MATERIAL PROVIDED Start Marker

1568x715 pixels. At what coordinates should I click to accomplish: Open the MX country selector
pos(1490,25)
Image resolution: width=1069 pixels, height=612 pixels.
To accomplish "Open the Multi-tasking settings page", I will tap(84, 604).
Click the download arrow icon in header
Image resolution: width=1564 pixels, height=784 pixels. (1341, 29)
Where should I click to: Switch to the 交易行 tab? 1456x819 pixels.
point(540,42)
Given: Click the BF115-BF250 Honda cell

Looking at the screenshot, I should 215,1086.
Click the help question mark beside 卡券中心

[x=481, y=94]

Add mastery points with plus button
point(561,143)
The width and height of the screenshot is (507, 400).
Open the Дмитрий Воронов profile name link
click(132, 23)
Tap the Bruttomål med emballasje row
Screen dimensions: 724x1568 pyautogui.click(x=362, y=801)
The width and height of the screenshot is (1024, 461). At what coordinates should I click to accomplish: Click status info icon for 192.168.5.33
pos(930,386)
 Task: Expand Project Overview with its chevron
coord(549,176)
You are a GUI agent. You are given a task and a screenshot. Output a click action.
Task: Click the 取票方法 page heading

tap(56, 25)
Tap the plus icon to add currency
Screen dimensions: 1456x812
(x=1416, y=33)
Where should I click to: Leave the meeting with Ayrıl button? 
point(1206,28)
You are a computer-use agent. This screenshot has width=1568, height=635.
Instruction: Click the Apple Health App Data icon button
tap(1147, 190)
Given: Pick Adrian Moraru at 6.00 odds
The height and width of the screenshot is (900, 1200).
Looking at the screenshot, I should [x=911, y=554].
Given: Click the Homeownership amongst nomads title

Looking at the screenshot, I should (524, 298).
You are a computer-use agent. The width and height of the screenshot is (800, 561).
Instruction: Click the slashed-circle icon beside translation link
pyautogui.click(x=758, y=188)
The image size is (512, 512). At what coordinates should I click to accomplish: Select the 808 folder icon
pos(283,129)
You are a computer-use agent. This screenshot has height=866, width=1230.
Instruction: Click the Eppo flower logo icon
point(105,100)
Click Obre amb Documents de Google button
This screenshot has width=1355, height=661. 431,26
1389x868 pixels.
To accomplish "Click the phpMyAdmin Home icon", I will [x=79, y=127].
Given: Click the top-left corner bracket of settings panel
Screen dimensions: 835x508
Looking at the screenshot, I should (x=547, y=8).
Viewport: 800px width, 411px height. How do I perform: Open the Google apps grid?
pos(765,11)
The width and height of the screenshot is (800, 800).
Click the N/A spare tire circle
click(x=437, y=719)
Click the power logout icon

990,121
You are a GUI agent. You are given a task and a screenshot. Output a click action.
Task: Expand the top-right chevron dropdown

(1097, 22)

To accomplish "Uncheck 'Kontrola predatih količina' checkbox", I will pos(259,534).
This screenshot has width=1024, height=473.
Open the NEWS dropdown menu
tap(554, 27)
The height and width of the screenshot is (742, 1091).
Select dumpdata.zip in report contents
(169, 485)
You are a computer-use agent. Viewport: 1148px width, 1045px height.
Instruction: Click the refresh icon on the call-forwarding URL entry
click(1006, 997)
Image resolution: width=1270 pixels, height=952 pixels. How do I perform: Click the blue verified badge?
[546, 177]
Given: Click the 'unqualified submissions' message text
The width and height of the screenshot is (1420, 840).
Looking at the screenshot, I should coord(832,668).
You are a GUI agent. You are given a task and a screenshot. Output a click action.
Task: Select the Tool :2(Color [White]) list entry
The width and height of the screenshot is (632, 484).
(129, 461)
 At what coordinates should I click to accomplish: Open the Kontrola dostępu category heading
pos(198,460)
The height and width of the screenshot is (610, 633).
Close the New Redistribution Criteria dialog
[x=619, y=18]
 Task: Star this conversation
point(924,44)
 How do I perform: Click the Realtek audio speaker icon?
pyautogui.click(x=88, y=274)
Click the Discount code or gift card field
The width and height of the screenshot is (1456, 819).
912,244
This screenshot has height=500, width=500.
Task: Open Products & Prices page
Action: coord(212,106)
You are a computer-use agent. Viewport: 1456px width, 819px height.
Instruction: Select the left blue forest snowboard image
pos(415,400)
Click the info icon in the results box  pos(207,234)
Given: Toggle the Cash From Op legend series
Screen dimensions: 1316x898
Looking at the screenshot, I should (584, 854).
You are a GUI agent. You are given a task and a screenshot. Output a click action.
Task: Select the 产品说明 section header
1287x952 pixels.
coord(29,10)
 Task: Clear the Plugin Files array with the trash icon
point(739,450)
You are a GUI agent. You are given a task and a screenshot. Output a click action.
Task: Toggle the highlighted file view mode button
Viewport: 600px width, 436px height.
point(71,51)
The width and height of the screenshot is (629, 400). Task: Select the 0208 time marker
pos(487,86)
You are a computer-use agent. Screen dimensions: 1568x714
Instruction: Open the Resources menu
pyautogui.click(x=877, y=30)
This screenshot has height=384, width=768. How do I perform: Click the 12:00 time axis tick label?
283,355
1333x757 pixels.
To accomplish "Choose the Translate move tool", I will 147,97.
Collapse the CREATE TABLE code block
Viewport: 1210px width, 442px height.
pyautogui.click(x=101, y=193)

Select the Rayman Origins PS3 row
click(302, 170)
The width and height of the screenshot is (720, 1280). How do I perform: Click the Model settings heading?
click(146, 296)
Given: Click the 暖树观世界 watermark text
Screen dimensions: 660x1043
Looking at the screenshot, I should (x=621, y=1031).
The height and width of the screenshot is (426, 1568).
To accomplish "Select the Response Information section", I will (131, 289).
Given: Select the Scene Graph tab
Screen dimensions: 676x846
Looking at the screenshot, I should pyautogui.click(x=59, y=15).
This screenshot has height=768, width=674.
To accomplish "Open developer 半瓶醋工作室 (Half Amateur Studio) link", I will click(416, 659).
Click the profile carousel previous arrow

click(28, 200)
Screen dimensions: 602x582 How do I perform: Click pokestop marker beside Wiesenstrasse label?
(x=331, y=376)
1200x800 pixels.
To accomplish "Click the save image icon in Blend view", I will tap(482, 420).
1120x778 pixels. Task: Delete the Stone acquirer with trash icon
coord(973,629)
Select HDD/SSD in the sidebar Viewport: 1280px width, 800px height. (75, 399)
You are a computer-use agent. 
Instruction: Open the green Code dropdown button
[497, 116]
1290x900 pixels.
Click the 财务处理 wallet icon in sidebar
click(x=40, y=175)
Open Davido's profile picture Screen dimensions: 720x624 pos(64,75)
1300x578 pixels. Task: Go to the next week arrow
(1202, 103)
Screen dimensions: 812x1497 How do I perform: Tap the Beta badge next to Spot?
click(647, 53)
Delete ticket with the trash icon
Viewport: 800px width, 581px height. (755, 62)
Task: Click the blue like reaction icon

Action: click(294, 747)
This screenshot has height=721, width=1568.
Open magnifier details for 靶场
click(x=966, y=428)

MATERIAL PROVIDED End Marker

* _WHAT THE TASK REQUIRES_: Copy all the lines above that hold the string "text".

* _EXERCISE OUTPUT_:
Given: Click the 'unqualified submissions' message text
Given: Click the 暖树观世界 watermark text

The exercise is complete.